▶ **WHAT YOU ARE ASKED TO DO**
Please rewrite everything from the line containing "Image resolution: width=1098" down to the line containing "Action: 79,688" as a JSON list of strings, one string per line, leaving out blank lines.
-- Begin RECORDS FOR THIS TASK --
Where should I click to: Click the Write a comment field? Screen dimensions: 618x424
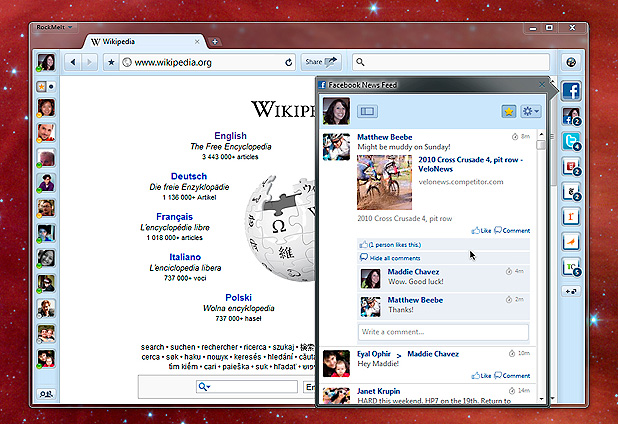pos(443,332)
-- End RECORDS FOR THIS TASK --
-- Begin RECORDS FOR THIS TASK --
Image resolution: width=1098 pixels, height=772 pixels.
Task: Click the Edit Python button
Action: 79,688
-- End RECORDS FOR THIS TASK --
▶ **EXERCISE RESULT**
[
  "Image resolution: width=1098 pixels, height=772 pixels.",
  "Task: Click the Edit Python button",
  "Action: 79,688"
]